(Dataset entries)
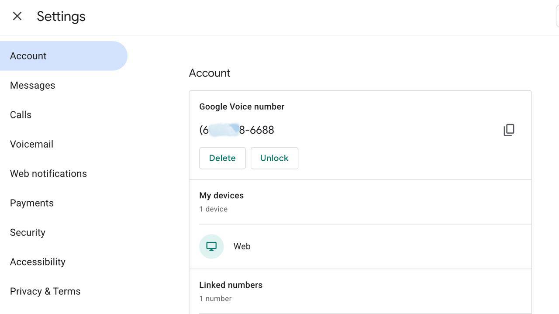Image resolution: width=559 pixels, height=314 pixels.
Task: Click the Google Voice phone number text
Action: coord(237,130)
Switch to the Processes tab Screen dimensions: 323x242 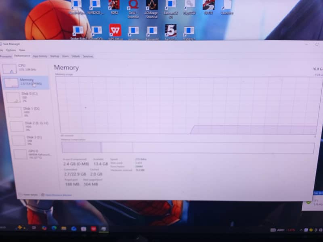pos(6,57)
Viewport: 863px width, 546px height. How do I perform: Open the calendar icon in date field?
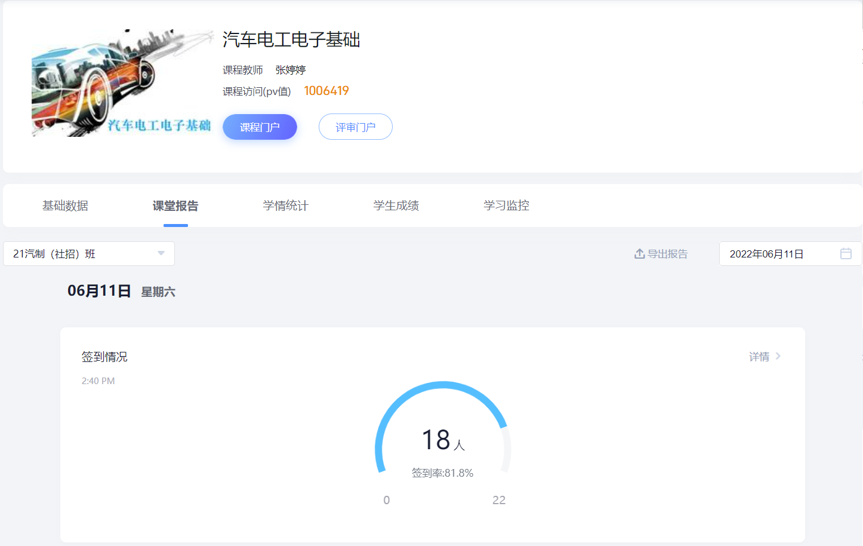pyautogui.click(x=845, y=254)
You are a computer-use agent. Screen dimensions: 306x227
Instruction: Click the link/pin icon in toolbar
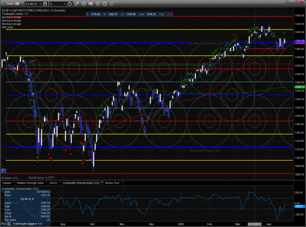(112, 4)
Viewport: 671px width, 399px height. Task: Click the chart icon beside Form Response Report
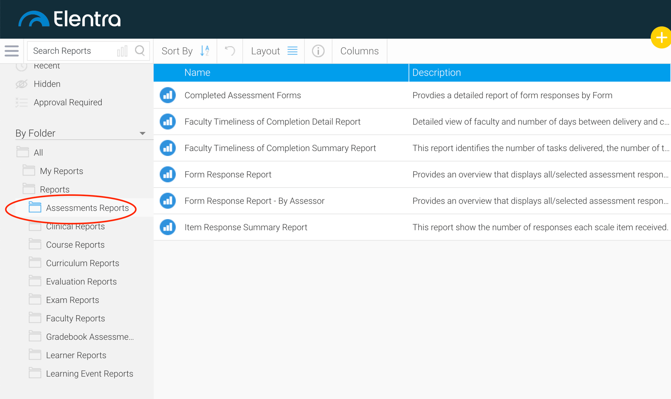point(168,174)
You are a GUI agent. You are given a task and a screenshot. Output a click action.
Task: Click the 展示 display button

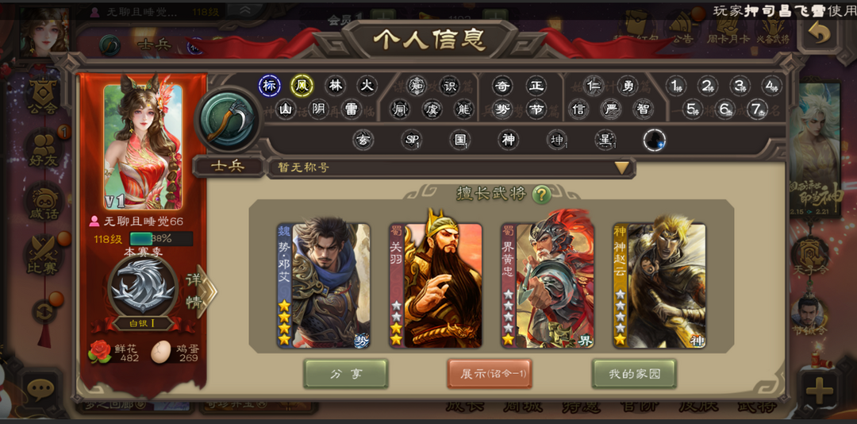[490, 374]
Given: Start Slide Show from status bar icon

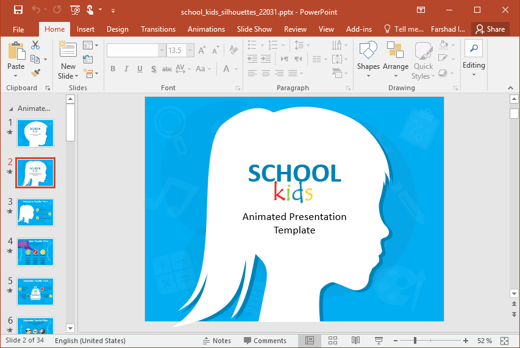Looking at the screenshot, I should 379,341.
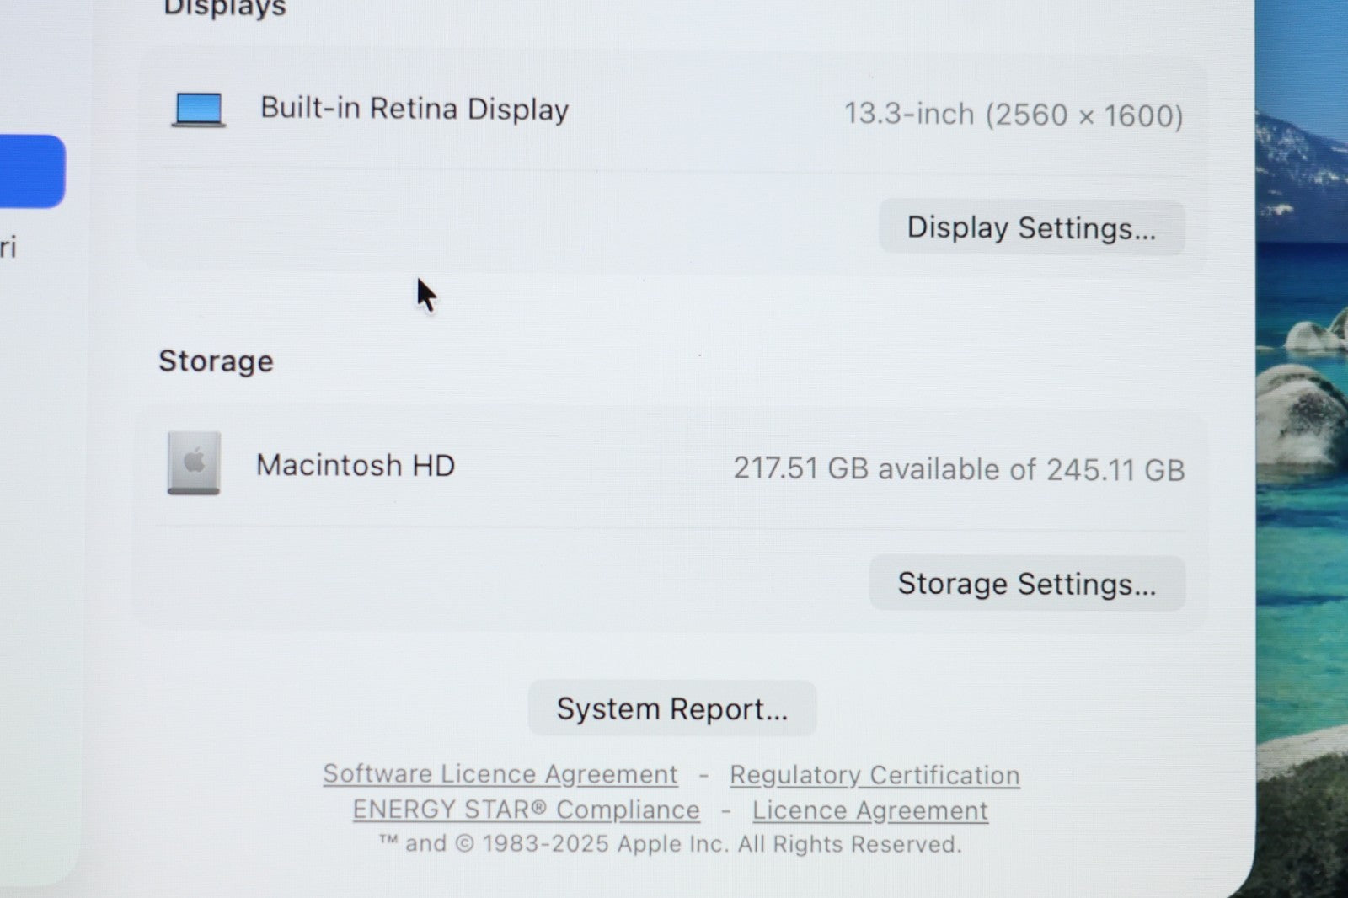Click the Licence Agreement link beside ENERGY STAR
Screen dimensions: 1348x898
869,810
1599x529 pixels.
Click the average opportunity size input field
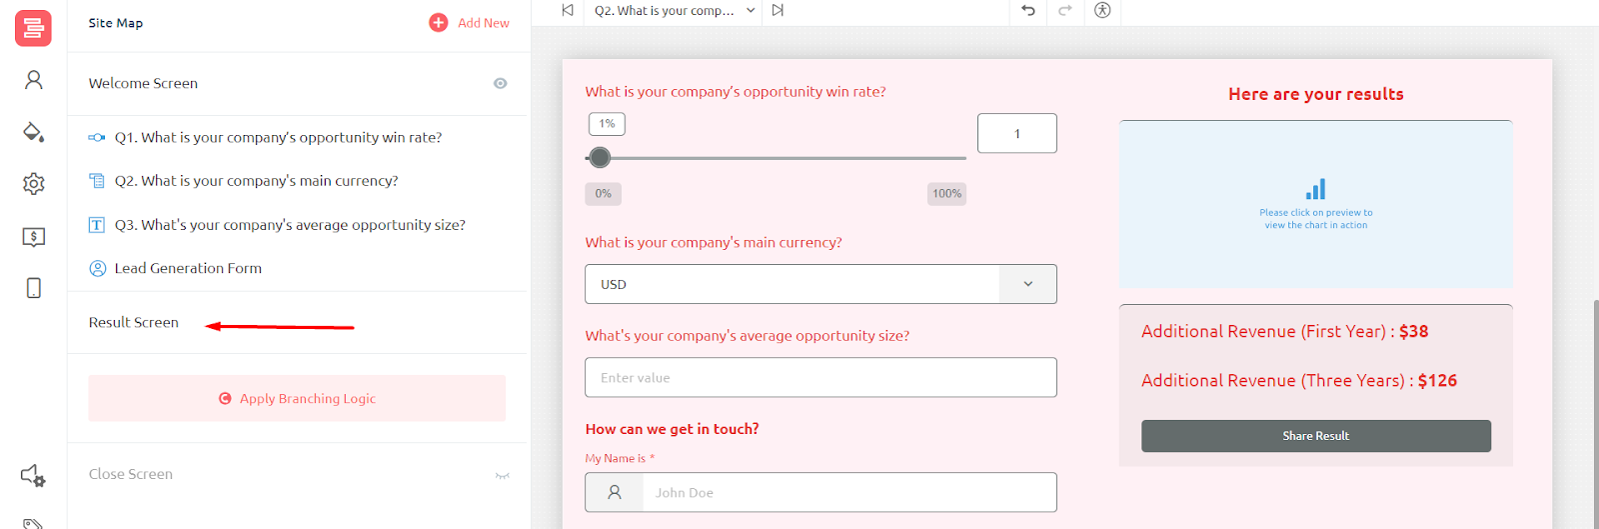tap(820, 377)
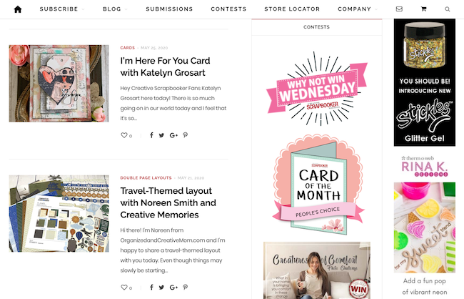Viewport: 464px width, 299px height.
Task: Expand the Blog dropdown menu
Action: 115,9
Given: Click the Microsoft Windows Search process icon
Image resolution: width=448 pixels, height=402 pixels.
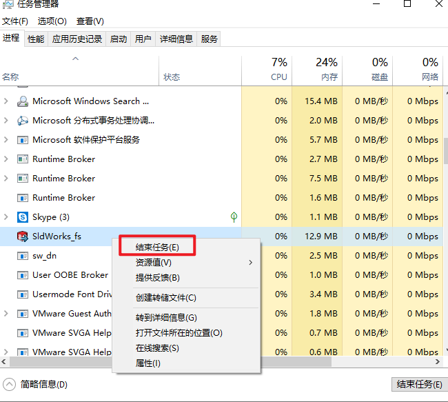Looking at the screenshot, I should (22, 101).
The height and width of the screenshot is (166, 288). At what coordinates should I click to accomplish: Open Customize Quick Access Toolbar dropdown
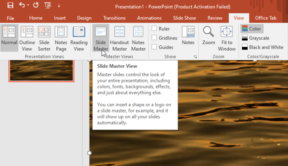pyautogui.click(x=59, y=6)
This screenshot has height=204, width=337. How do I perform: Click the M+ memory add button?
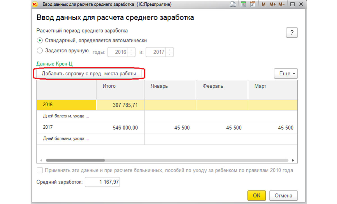pos(272,4)
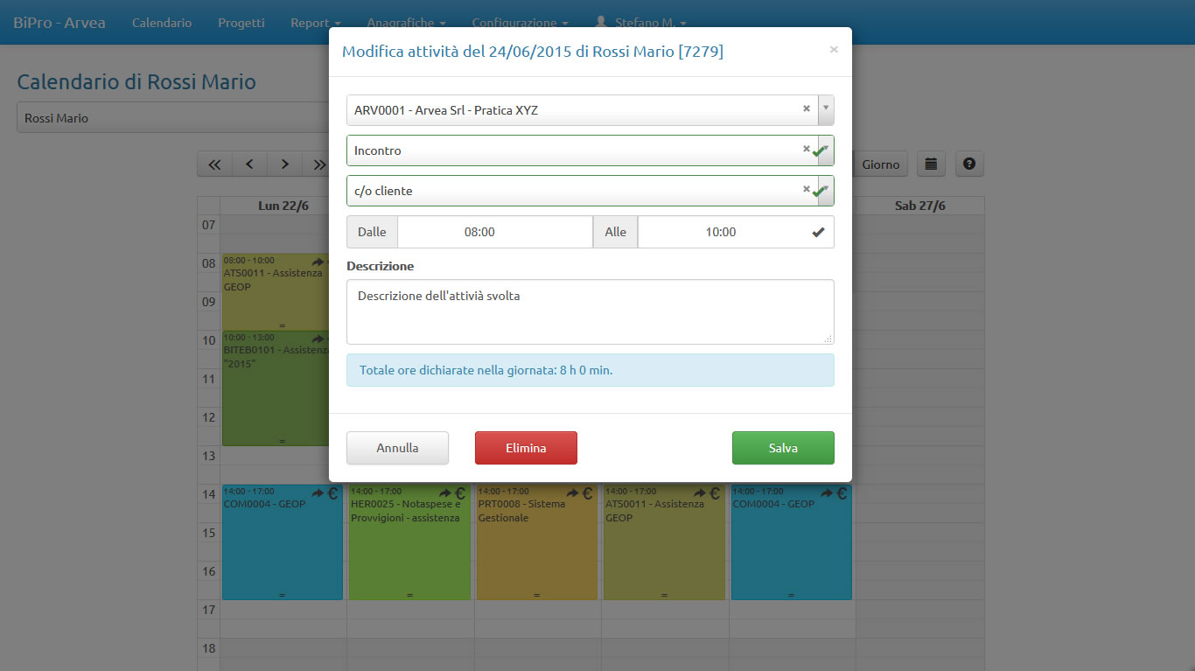Click share arrow on PRT0008 Sistema Gestionale event
This screenshot has height=671, width=1195.
tap(572, 493)
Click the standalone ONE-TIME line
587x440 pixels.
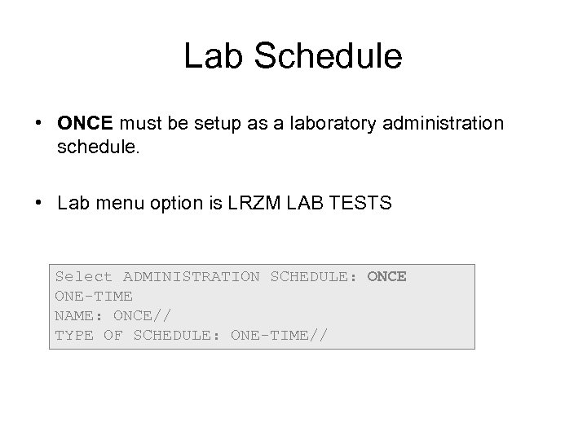tap(94, 296)
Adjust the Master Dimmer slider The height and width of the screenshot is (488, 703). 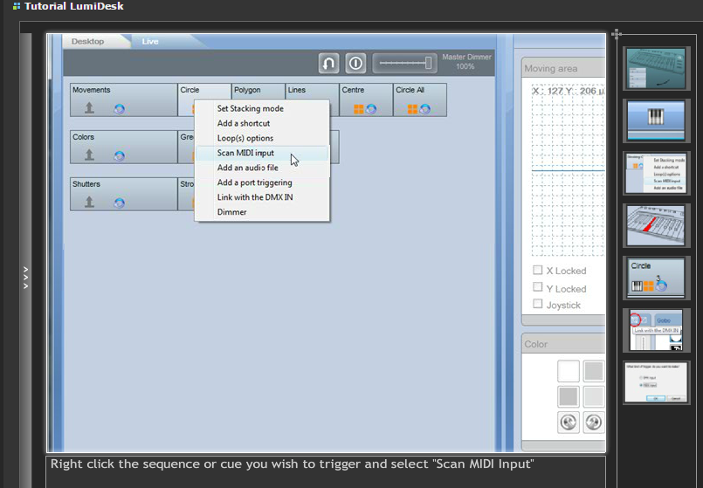405,63
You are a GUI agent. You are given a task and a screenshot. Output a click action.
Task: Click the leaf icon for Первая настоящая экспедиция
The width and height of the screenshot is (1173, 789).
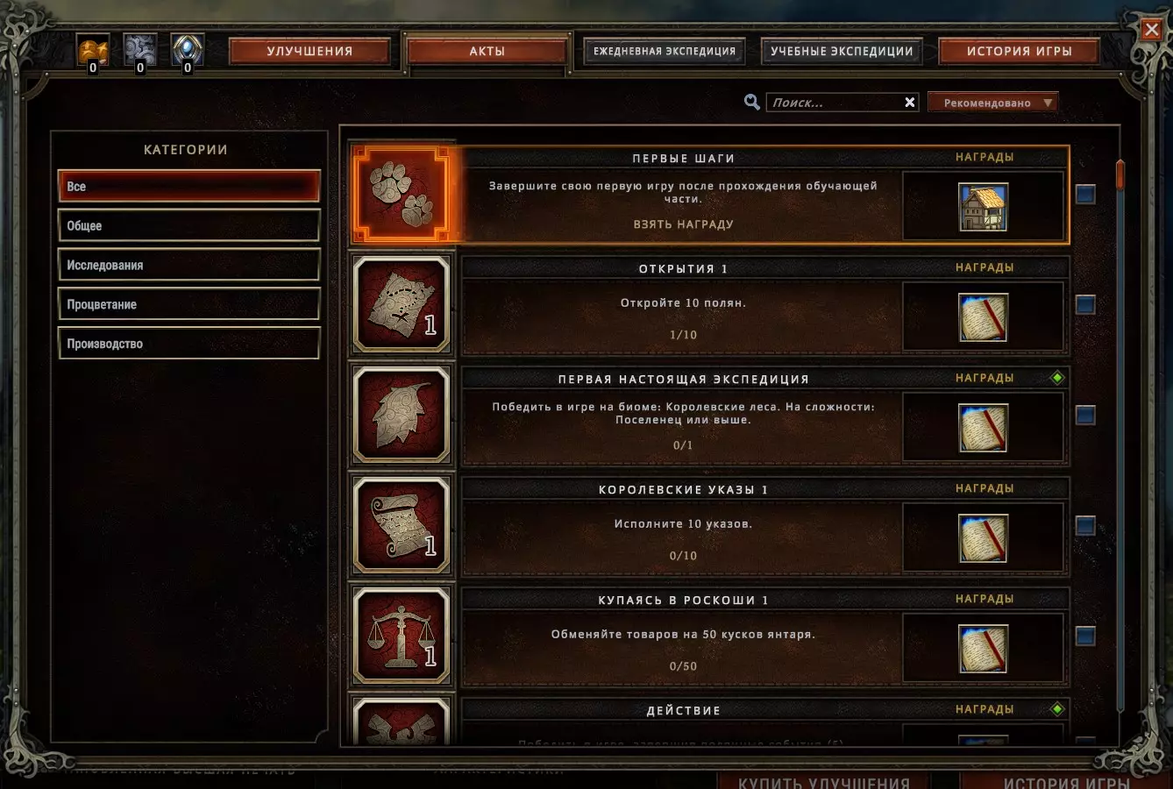[402, 415]
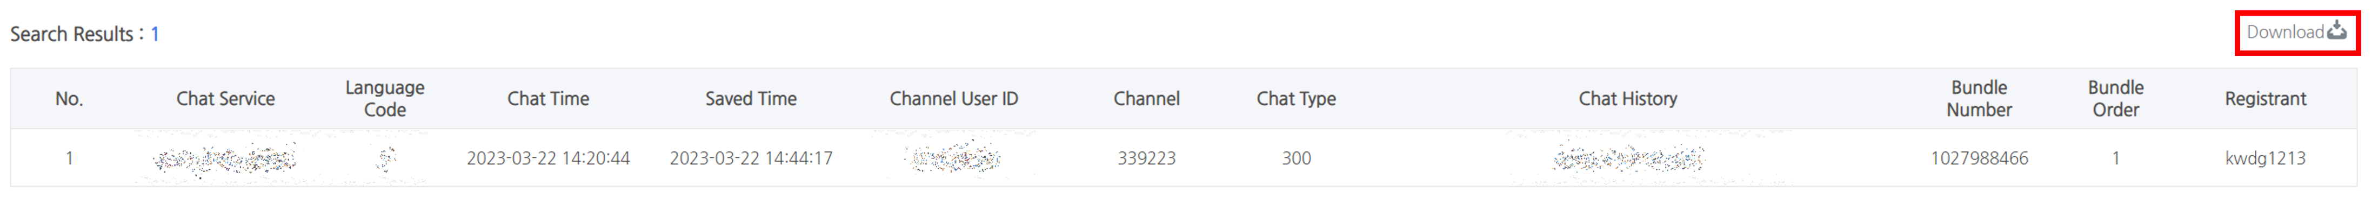2378x210 pixels.
Task: Click the Chat History column header
Action: point(1627,99)
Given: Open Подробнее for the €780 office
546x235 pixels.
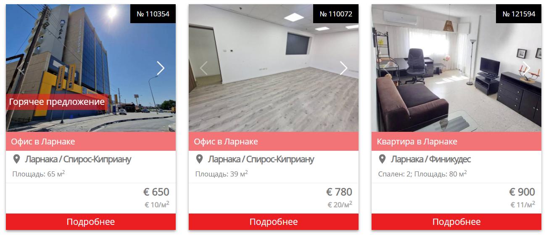Looking at the screenshot, I should pos(274,222).
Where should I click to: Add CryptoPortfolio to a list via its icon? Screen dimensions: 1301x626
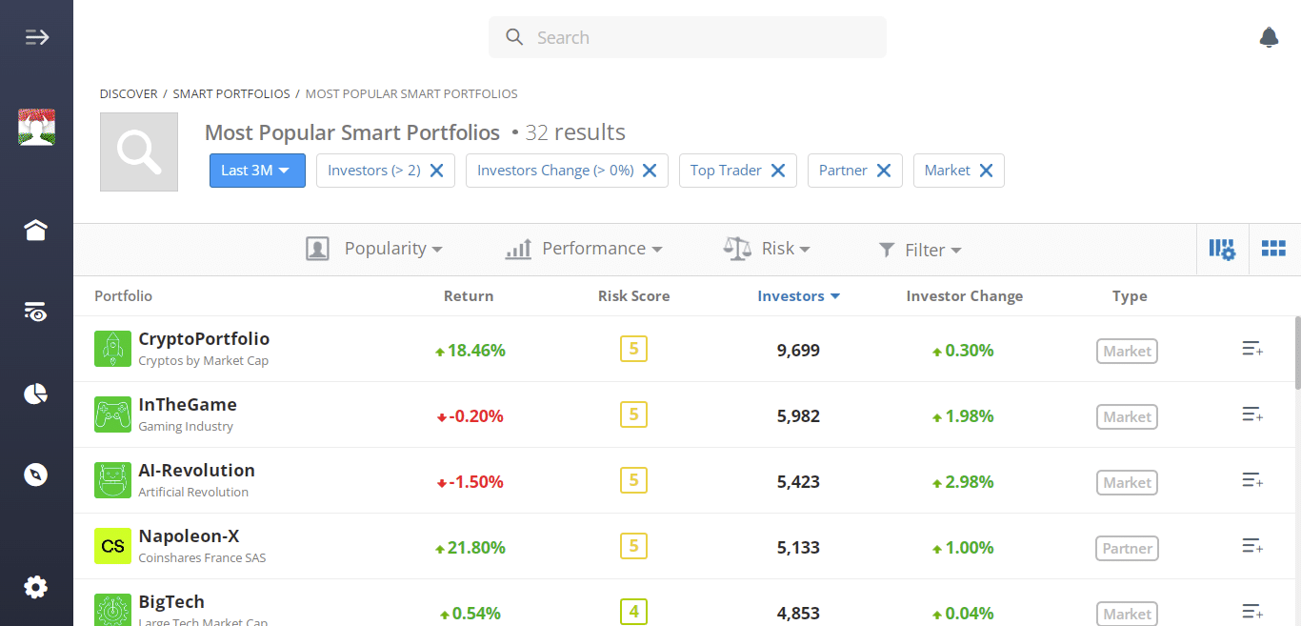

_Assigned task:_
From the line with "546x235 pixels." down to the last line of the records above, restate each line verbatim, passing over any picture.

_Task answer:_
546x235 pixels.
Looking at the screenshot, I should pos(274,222).
Where should I click to: Add CryptoPortfolio to a list via its icon? Screen dimensions: 1301x626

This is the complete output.